# Work instruction
Output each entry below as it stands, leaving out every picture.

# Material for this exercise
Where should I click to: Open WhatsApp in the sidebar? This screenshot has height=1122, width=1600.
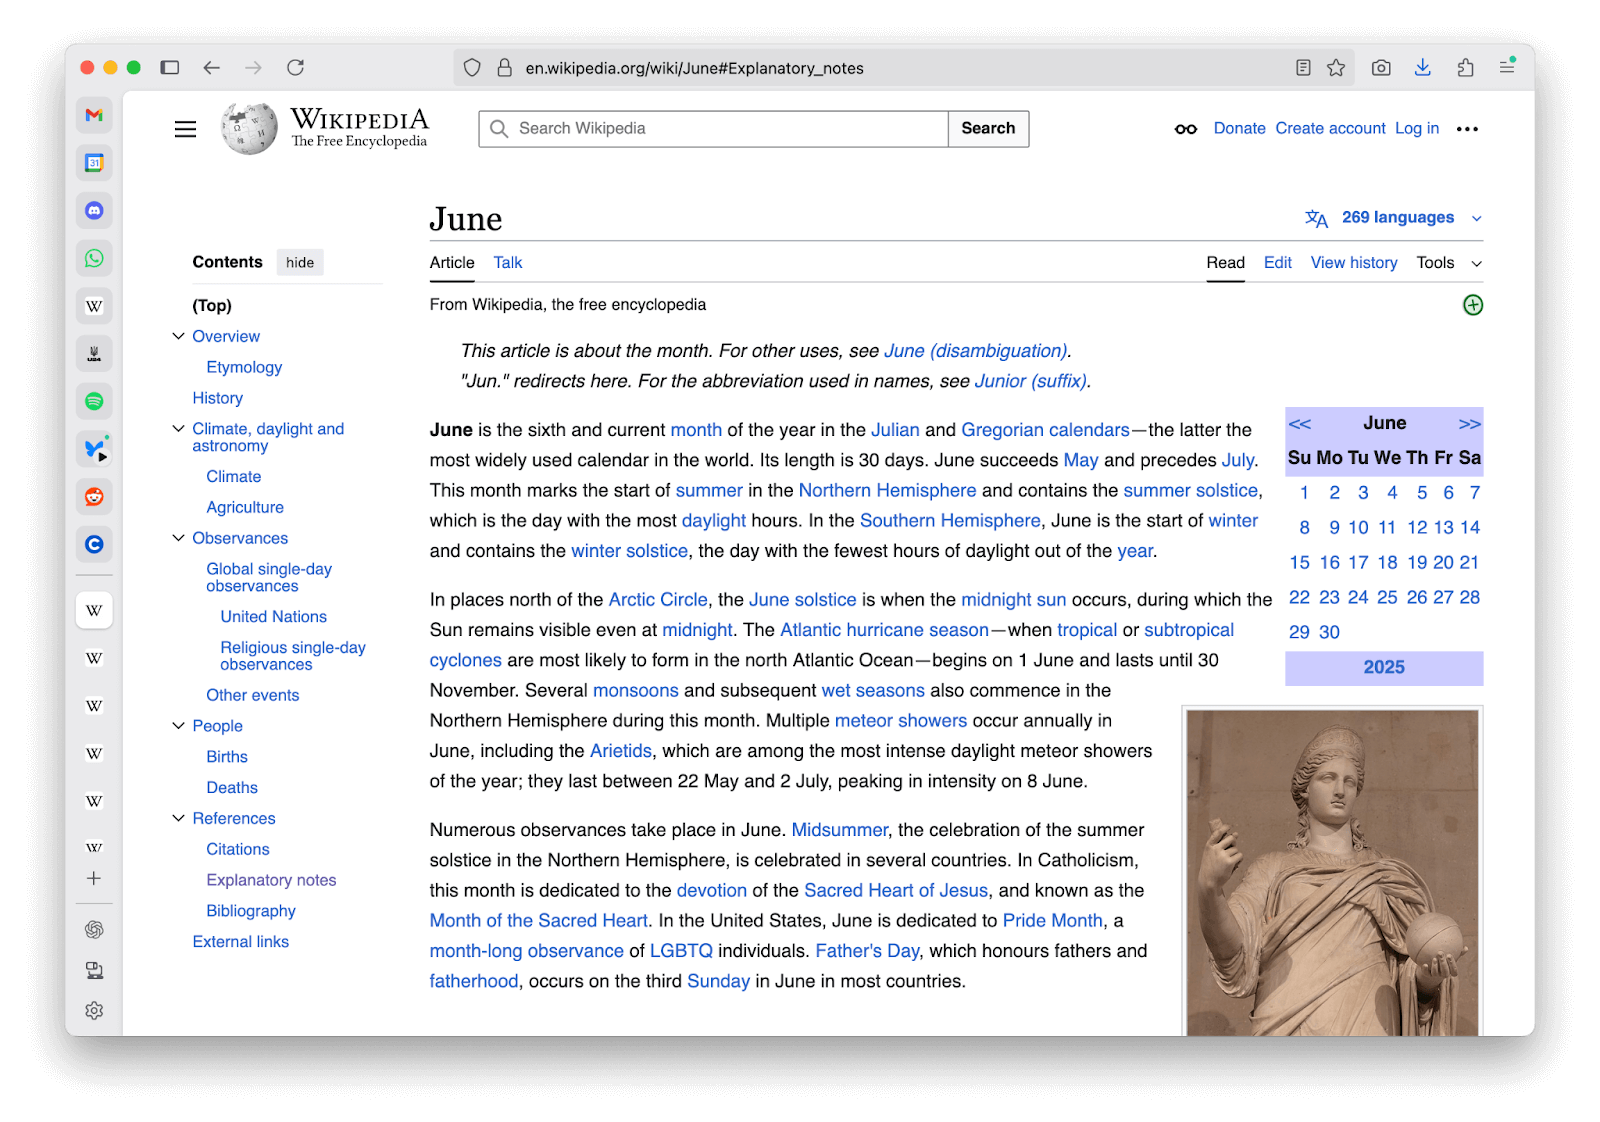pos(94,258)
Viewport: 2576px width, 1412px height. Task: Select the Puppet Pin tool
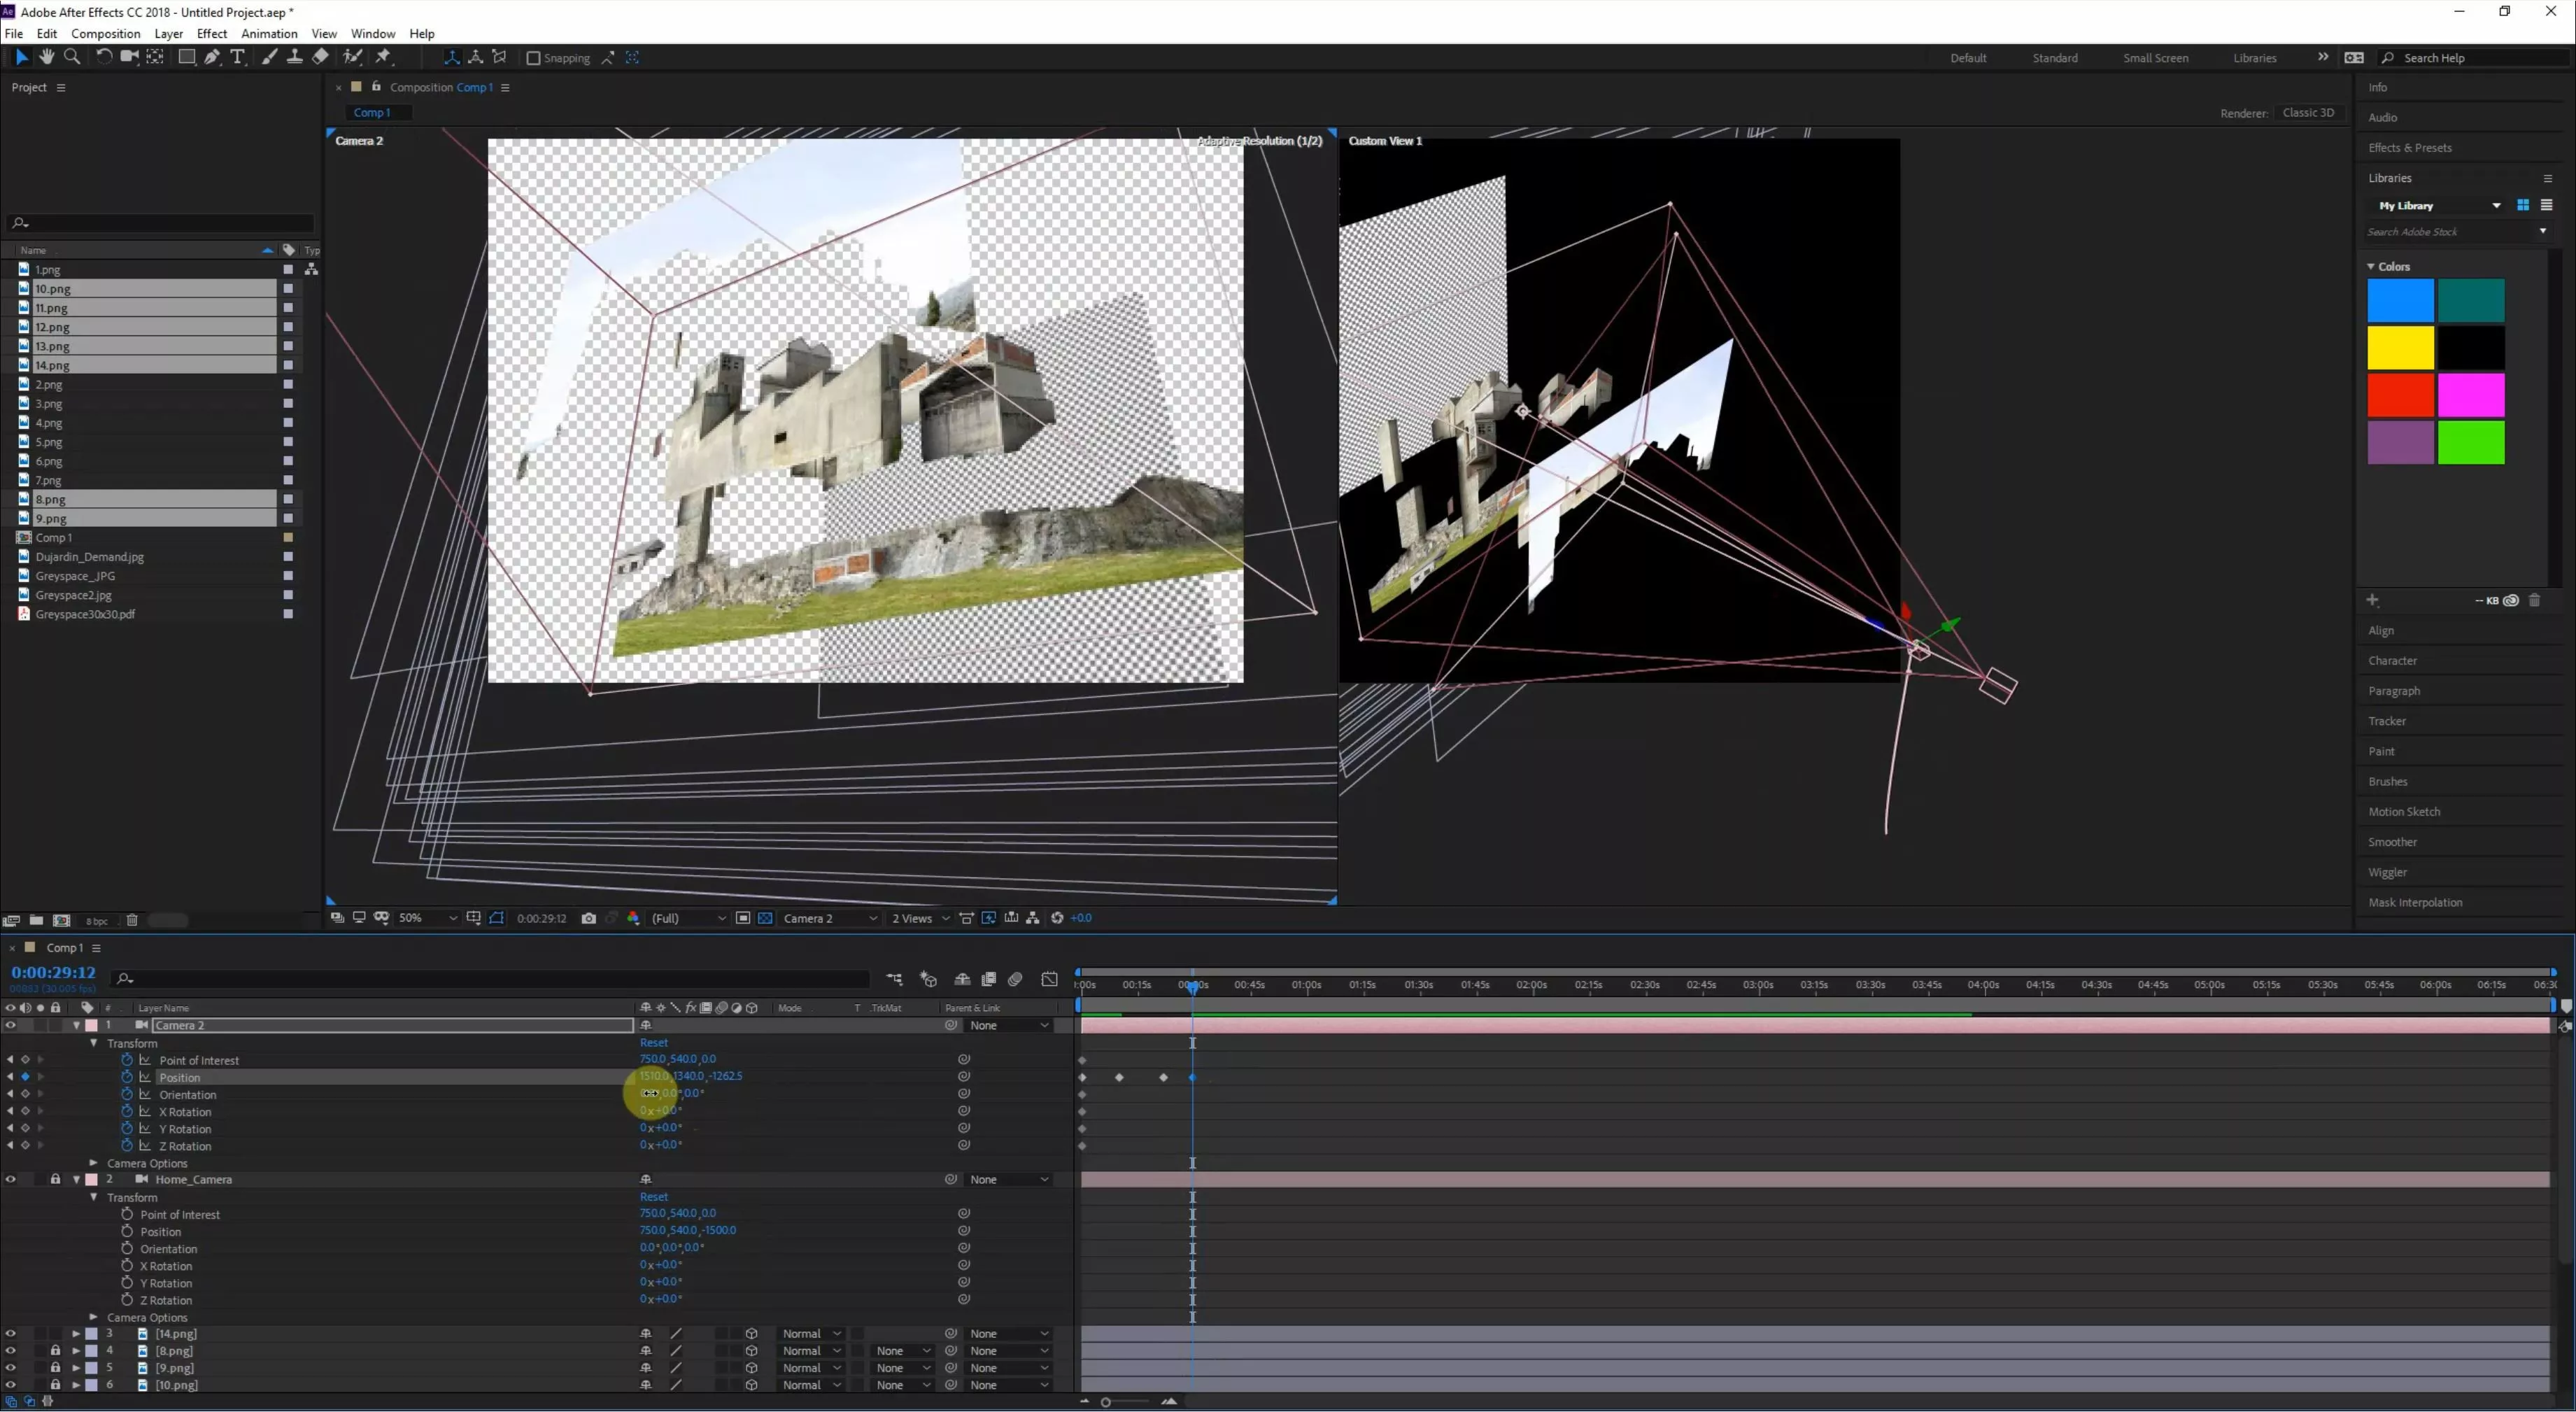[383, 57]
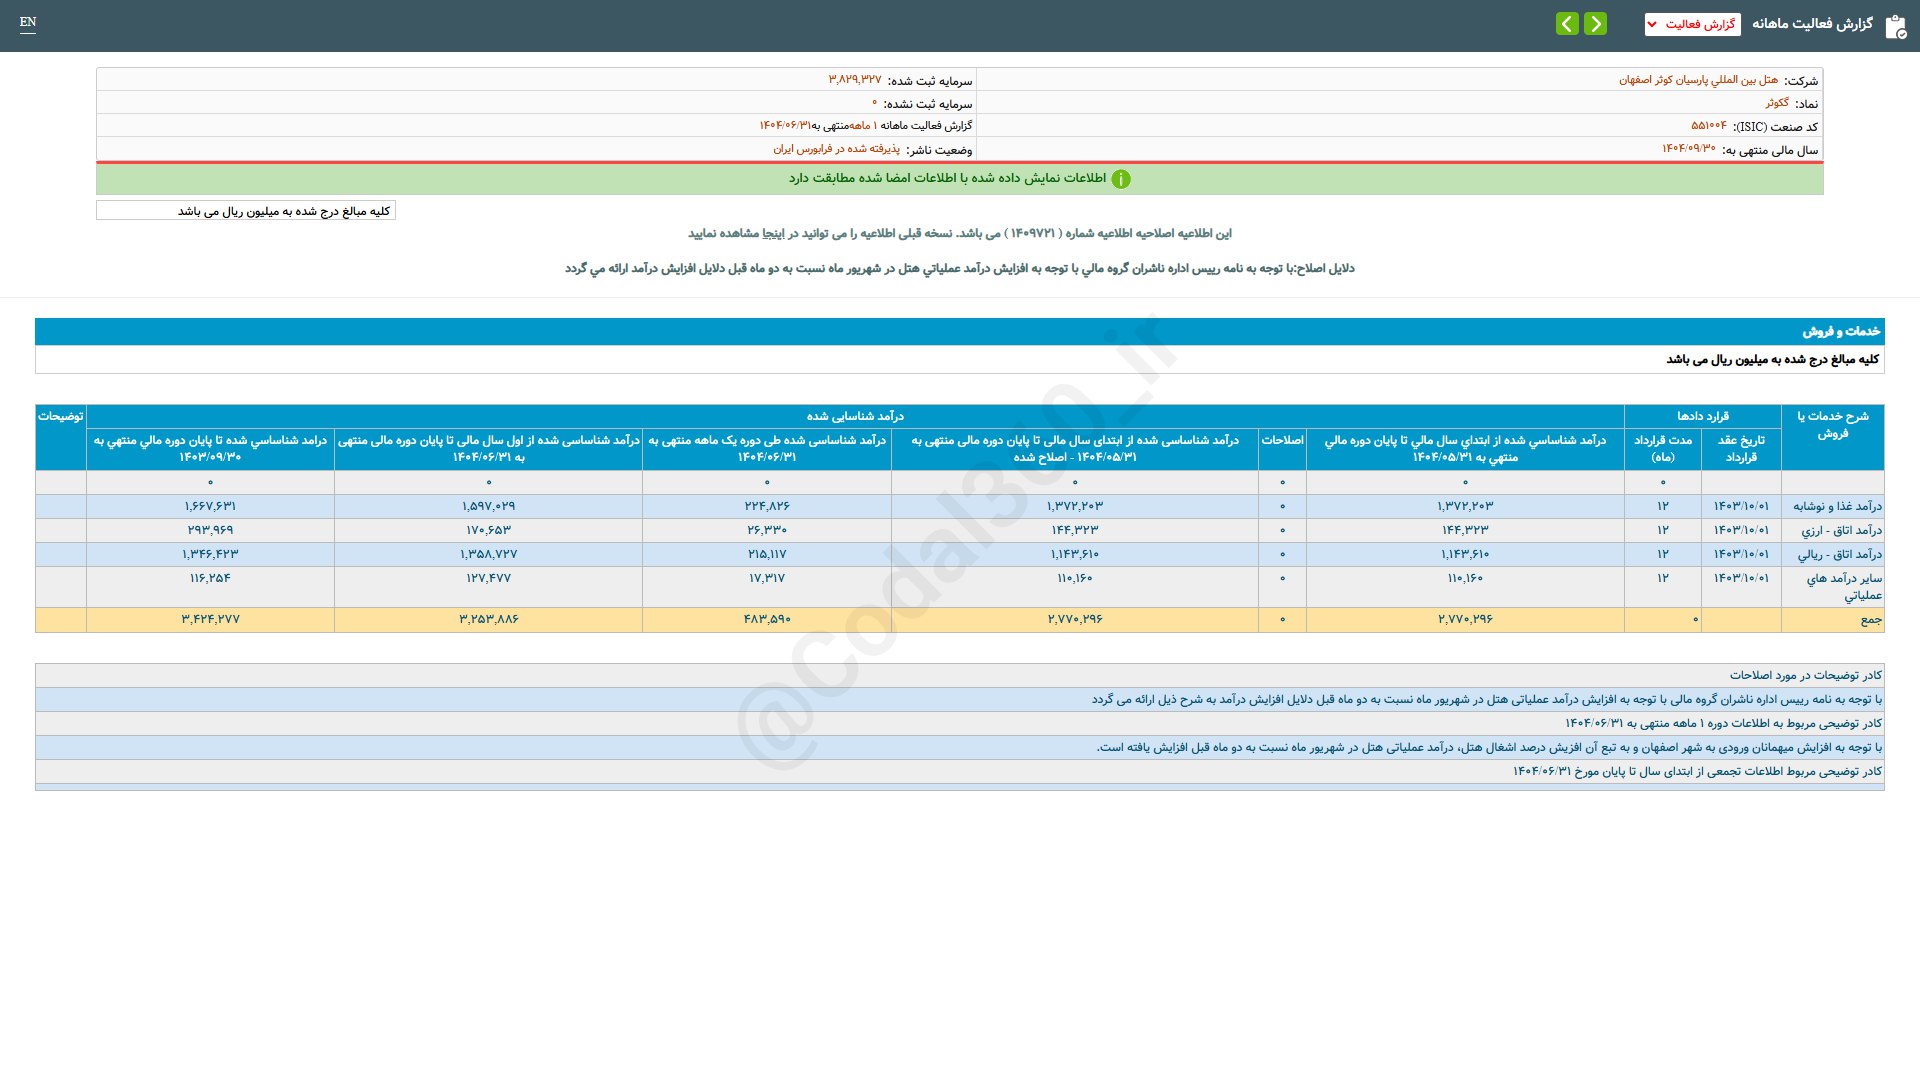Click the جمع total row label

[x=1870, y=620]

# Task answer
Where should I click to: Open WhatsApp in the sidebar? This screenshot has height=1122, width=1600.
pos(94,258)
Viewport: 2576px width, 1412px height. Task: Select the Puppet Pin tool
[383, 57]
Click the جمع total row label

[x=1870, y=620]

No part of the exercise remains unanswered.